One of the best ways to catch up on retirement savings could be using both accounts to complement one another. Explore Traditional and Roth options for both your IRA CD and IRA Savings Account to get the best tax treatment based on your expected income levels over time.
Contributing the maximum amount allowed to your IRA and/or 401(k) every year is a crucial tip on saving for retirement. You may want to contact a financial advisor or tax professional for further information on your specific situation.
If you have a matching contribution from your employer, be sure you take advantage of this 401(k) benefit and contribute enough to get the full match. Think of this as free money that compounds tax-free until you withdraw it.
Your IRA may also give you tax savings now or when you start withdrawals, depending on whether you chose a Traditional IRA or Roth IRA.

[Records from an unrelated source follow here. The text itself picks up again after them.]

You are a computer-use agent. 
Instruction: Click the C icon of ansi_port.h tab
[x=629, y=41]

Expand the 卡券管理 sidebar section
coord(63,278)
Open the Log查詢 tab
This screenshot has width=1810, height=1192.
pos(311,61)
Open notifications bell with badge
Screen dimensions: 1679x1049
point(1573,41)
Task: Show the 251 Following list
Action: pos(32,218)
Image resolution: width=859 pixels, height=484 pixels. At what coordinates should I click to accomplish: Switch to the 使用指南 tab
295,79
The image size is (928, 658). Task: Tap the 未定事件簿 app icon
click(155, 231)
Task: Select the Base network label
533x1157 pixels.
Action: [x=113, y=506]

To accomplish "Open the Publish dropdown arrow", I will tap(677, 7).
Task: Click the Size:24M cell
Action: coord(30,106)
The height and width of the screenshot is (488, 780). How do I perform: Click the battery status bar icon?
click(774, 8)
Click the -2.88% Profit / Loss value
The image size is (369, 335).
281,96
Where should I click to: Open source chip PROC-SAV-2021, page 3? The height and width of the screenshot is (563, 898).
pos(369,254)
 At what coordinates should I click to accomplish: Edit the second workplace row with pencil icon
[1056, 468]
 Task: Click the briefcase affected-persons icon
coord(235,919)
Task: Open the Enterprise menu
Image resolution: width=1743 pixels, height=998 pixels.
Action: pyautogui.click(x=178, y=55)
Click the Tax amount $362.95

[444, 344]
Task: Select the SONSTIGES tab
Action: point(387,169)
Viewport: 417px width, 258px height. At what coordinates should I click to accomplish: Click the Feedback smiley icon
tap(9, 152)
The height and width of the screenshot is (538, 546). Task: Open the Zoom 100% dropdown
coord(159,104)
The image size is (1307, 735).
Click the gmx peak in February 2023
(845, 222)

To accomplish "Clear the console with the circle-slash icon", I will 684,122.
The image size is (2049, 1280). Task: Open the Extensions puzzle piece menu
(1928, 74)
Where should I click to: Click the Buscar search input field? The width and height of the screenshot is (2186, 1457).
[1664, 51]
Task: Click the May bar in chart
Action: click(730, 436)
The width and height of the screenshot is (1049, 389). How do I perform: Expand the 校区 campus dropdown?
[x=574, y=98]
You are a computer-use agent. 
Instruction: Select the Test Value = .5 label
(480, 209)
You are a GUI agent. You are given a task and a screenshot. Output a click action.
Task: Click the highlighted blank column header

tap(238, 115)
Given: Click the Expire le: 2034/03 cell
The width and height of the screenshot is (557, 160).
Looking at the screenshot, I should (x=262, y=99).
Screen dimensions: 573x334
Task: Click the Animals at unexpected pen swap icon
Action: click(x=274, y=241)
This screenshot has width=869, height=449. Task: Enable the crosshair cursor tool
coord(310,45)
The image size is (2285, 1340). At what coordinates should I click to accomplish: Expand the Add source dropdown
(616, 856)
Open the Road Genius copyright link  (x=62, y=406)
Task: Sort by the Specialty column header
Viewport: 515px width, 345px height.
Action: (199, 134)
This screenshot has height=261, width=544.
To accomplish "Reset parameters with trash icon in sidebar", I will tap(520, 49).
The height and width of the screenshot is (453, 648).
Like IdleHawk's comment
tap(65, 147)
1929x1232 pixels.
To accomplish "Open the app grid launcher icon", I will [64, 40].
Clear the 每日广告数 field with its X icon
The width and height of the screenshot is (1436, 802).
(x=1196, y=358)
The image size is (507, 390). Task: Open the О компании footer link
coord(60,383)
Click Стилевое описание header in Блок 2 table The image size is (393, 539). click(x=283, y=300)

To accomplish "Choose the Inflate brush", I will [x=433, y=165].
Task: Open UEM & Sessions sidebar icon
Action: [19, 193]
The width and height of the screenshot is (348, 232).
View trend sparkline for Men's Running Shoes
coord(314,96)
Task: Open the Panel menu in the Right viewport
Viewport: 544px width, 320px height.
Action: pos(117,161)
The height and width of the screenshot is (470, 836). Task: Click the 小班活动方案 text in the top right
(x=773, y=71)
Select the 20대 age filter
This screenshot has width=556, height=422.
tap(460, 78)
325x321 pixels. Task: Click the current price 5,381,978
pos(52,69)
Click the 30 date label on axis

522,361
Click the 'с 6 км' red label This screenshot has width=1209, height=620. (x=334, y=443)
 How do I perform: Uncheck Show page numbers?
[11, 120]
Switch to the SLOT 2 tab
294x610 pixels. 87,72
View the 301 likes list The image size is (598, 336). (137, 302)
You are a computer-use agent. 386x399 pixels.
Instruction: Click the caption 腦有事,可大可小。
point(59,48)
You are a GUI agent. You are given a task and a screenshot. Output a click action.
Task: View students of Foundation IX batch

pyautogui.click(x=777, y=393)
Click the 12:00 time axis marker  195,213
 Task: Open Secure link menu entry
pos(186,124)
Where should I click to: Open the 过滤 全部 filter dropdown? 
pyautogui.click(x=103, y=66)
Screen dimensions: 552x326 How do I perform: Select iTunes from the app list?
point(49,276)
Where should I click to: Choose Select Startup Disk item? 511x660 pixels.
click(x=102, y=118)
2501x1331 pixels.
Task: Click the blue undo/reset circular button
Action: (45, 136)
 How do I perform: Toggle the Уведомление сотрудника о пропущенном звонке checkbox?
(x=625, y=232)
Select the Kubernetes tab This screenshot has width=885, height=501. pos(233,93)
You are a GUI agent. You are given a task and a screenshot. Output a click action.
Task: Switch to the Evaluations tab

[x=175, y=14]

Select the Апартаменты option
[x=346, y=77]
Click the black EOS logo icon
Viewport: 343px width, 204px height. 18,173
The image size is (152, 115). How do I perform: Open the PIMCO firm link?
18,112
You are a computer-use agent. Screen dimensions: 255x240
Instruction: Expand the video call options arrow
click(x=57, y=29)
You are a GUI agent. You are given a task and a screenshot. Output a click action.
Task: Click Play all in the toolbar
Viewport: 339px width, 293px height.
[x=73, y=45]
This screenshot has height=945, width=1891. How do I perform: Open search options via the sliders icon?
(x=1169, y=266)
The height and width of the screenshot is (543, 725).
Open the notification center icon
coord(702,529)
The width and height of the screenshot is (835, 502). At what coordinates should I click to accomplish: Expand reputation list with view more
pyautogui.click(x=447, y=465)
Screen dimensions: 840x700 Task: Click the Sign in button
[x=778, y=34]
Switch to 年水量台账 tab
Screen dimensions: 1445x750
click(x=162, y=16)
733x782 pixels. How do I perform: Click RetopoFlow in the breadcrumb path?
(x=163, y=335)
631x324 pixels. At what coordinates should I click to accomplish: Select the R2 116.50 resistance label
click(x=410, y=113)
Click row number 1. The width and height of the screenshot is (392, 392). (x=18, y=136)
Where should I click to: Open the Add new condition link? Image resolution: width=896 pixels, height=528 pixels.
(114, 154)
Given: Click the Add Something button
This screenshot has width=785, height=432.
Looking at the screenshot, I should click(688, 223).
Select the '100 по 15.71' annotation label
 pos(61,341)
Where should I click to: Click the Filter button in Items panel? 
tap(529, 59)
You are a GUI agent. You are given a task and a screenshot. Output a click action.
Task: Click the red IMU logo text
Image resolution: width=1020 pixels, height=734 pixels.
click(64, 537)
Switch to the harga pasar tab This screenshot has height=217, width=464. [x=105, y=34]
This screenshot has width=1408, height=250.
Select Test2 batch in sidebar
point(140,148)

Another retirement savings tip is that you and your spouse may each be able to contribute up to $1,000 more to your IRAs if you are both age 50 or older. You can make catch-up IRA contributions to your Traditional or Roth IRA in accordance with IRS income rules.
Note that IRA catch-up contributions (as well as regular contributions) are due by the due date of your tax return (not including extensions). Questions on your individual situation? Check with your financial advisor or a tax professional.
Check with the Social Security Administration to understand how your retirement start date impacts your benefits. The later you start drawing benefits prior to age 70, the larger your monthly benefit will be. Keep this information in mind as you update your budget and implement your retirement savings strategies.
No matter when you retire, be sure to sign up for Medicare three months before you reach age 65.
Investigate your eligibility for the Saver’s Credit, formerly called the Retirement Savings Contributions Credit, available to some low-to-moderate income families to match a portion of your IRA or employer-sponsored retirement plan. If you qualify, this retirement savings tip could make a significant impact on your financial future.
Figuring out how to catch up on retirement savings might be challenging, but it’s an important step for your future. While retirement is a lifetime goal for many people, some arrive unprepared. Once you begin to make changes and start saving, you may be surprised by how quickly your retirement funds add up.